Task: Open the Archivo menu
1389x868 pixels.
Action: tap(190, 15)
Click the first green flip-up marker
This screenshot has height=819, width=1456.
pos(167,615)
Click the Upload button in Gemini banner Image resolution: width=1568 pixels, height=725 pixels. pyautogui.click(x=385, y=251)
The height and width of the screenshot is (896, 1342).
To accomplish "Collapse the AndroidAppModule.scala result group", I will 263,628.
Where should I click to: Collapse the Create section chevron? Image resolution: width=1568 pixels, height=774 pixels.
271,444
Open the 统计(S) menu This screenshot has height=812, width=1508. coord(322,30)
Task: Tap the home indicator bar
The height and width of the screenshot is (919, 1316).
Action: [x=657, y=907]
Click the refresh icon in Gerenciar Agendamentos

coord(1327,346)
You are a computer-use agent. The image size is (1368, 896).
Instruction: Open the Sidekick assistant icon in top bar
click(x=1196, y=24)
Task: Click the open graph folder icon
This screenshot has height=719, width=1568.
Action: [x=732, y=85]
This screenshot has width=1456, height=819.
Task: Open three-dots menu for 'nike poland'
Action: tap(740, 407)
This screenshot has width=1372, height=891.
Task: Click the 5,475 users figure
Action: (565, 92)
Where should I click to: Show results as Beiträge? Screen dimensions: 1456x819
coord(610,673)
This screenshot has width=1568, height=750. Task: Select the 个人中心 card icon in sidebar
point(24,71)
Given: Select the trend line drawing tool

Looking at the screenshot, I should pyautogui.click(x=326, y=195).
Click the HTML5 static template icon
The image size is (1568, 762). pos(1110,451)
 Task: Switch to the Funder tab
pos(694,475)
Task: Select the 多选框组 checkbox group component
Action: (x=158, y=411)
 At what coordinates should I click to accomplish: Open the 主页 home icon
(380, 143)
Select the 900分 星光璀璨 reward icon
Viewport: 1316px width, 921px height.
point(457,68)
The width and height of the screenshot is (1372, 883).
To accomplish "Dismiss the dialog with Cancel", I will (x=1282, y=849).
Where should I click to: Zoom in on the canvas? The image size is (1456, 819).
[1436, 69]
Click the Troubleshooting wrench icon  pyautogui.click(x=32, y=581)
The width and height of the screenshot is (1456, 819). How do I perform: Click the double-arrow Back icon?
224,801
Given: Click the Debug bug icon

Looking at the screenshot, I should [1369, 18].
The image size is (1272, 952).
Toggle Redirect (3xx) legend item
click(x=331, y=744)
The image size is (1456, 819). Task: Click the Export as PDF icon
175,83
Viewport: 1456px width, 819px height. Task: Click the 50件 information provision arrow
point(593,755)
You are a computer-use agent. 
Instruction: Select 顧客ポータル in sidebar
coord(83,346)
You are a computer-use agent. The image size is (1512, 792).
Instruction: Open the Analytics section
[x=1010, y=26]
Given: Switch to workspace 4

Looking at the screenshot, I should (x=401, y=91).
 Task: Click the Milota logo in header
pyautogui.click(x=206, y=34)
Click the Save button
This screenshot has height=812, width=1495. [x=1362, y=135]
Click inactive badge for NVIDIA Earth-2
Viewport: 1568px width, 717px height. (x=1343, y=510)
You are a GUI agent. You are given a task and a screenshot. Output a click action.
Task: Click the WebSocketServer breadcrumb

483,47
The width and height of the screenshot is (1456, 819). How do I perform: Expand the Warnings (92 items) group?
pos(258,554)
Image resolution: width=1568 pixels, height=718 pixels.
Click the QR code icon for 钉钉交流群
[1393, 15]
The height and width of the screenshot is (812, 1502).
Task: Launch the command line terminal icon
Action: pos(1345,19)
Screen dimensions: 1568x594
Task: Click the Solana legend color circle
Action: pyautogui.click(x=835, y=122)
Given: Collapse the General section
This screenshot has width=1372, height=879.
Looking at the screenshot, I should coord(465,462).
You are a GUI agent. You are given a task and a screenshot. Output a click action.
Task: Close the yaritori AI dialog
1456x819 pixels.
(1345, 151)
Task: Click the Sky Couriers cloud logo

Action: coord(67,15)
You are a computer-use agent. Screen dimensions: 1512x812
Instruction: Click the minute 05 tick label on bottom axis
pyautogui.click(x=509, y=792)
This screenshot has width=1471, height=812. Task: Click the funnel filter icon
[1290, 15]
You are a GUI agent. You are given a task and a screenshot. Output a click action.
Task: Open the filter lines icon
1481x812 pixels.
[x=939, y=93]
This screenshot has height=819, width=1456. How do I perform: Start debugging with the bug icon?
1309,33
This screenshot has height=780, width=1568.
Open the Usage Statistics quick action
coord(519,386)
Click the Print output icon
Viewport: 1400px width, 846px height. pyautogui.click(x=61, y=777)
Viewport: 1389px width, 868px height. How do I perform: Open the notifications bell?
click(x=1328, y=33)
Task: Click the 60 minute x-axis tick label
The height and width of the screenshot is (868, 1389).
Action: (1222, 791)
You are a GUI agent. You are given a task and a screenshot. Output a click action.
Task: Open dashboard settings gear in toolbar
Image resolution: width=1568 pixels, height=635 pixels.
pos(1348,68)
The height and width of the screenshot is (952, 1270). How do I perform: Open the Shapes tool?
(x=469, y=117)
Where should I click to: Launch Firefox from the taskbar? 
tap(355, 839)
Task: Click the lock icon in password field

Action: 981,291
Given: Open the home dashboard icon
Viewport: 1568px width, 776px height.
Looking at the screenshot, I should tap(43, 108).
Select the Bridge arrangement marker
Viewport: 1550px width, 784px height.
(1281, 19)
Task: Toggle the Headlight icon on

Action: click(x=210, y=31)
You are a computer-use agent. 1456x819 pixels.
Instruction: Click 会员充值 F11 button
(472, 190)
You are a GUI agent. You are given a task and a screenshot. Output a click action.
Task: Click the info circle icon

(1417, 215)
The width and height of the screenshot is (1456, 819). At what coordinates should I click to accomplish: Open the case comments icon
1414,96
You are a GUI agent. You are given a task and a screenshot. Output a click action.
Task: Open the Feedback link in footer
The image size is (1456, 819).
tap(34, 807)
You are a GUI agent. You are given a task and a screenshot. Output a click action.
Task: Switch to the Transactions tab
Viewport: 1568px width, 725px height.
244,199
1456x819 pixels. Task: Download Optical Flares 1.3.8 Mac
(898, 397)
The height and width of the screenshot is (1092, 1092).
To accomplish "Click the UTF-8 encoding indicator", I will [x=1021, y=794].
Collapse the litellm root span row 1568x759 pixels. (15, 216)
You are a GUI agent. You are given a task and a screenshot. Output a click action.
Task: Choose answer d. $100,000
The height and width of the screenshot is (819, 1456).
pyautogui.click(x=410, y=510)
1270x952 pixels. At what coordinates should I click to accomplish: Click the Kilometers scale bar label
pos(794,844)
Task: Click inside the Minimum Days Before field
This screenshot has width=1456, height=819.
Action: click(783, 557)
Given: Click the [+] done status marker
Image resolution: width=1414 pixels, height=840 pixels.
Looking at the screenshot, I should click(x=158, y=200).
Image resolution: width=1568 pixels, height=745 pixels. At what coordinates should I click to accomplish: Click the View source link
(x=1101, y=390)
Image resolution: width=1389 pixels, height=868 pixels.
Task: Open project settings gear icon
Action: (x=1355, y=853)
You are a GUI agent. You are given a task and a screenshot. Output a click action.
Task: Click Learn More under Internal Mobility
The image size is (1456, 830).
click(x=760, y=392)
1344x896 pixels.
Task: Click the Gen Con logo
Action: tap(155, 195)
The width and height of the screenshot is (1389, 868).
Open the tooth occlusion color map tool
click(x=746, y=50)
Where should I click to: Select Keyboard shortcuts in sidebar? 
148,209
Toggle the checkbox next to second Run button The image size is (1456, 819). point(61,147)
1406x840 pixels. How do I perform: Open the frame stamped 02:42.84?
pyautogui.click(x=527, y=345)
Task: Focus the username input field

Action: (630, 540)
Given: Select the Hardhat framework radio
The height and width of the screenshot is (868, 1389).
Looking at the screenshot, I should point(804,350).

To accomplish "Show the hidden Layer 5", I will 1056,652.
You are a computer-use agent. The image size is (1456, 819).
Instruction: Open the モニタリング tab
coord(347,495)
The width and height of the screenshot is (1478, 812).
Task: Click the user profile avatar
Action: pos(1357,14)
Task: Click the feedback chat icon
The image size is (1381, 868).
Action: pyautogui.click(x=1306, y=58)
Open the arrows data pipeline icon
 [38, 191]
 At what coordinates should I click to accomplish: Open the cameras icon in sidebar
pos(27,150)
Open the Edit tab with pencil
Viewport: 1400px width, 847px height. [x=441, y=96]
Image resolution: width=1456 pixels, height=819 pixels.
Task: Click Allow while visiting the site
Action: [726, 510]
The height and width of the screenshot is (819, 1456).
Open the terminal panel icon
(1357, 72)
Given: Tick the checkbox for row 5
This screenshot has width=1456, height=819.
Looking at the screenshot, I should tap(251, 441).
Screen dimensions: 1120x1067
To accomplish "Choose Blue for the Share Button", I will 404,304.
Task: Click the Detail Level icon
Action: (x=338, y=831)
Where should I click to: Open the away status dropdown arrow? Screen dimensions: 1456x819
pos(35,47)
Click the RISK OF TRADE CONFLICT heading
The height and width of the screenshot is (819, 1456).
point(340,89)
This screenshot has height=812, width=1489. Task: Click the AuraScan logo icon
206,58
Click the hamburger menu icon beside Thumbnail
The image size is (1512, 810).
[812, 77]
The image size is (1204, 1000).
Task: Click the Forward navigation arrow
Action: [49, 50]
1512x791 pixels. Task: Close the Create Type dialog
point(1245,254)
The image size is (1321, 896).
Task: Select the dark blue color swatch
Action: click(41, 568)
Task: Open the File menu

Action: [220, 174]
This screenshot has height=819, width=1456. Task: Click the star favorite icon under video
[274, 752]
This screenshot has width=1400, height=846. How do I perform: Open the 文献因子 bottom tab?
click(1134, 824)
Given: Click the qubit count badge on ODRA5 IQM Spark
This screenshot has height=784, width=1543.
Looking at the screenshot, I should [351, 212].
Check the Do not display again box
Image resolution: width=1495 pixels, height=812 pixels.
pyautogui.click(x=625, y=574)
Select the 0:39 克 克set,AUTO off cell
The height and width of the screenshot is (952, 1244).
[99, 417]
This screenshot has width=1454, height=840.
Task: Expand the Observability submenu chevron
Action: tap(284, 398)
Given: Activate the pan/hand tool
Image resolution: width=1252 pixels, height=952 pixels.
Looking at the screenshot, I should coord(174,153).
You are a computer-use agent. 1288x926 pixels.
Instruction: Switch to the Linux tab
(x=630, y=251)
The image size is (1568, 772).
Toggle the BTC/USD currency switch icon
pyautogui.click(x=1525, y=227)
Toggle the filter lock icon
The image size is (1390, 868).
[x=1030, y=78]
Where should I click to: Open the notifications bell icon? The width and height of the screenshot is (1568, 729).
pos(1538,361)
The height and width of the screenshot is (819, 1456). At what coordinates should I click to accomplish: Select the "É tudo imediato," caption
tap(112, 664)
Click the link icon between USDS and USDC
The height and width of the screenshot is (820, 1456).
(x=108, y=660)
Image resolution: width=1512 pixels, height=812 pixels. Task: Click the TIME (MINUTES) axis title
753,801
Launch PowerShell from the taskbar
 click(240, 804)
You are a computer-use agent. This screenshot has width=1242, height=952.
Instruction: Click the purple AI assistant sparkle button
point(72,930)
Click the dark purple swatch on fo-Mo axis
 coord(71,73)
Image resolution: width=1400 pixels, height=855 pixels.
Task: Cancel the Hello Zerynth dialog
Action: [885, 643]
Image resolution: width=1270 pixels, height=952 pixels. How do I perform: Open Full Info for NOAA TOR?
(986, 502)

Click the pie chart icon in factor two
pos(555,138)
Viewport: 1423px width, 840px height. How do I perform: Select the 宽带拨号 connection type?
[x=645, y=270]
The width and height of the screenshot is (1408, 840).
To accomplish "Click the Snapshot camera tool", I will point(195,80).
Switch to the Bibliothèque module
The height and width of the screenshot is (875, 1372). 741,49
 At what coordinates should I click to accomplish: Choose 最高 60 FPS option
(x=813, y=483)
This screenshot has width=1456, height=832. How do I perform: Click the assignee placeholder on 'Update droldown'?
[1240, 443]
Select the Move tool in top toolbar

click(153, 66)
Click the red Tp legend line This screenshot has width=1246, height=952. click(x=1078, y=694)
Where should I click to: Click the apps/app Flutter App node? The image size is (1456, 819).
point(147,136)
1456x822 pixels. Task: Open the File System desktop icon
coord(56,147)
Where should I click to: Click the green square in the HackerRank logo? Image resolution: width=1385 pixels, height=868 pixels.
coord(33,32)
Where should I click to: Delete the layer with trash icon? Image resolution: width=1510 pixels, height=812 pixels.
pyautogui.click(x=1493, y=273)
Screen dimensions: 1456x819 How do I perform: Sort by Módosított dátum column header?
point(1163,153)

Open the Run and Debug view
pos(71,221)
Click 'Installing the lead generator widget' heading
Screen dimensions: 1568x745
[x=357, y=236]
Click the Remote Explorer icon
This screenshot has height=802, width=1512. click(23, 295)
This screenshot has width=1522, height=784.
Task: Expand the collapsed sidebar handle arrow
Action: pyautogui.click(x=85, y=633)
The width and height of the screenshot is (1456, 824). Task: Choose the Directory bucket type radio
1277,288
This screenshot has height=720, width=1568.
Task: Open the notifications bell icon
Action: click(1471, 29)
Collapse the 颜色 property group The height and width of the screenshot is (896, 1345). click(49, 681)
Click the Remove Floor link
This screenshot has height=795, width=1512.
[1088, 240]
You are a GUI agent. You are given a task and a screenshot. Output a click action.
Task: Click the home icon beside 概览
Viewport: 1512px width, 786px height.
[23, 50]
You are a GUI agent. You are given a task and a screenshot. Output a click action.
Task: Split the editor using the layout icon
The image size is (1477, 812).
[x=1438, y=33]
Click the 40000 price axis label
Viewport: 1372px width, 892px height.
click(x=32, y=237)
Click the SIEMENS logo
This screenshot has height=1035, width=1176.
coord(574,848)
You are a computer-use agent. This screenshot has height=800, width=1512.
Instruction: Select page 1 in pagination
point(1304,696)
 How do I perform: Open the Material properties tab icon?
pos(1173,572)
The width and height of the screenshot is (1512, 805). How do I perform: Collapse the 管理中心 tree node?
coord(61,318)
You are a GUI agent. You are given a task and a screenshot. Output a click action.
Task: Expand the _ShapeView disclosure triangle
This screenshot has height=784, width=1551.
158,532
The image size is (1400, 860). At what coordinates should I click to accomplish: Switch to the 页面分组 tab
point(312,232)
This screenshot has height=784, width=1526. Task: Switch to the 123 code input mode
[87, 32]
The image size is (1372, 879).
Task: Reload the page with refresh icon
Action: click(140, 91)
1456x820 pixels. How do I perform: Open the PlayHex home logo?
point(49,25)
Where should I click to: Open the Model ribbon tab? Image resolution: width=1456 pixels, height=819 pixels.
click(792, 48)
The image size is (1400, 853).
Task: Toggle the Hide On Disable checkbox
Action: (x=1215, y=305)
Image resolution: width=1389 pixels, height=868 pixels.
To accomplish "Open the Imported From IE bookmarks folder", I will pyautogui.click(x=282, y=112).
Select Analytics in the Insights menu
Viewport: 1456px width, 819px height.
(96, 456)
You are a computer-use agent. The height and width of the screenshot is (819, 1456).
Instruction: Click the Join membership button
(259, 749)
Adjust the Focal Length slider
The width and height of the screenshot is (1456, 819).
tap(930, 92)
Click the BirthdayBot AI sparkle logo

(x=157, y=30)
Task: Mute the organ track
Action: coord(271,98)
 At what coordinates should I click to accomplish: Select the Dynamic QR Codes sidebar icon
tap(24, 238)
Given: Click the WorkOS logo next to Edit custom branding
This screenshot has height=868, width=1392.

——

Only the lines from the one containing "This screenshot has width=1471, height=812." through the one containing "Task: Open dashboard settings gear in toolbar" are to be retyped, both boundary lines included, with no other material.

[RESPONSE TO THIS TASK]
This screenshot has width=1471, height=812. Task: Click the funnel filter icon
[1290, 15]
You are a GUI agent. You are given a task and a screenshot. Output a click action.
Task: Open the filter lines icon
1481x812 pixels.
[x=939, y=93]
This screenshot has height=819, width=1456. How do I perform: Start debugging with the bug icon?
1309,33
This screenshot has height=780, width=1568.
Open the Usage Statistics quick action
coord(519,386)
Click the Print output icon
Viewport: 1400px width, 846px height. pyautogui.click(x=61, y=777)
Viewport: 1389px width, 868px height. How do I perform: Open the notifications bell?
click(x=1328, y=33)
Task: Click the 60 minute x-axis tick label
The height and width of the screenshot is (868, 1389).
Action: (1222, 791)
You are a GUI agent. You are given a task and a screenshot. Output a click action.
Task: Open dashboard settings gear in toolbar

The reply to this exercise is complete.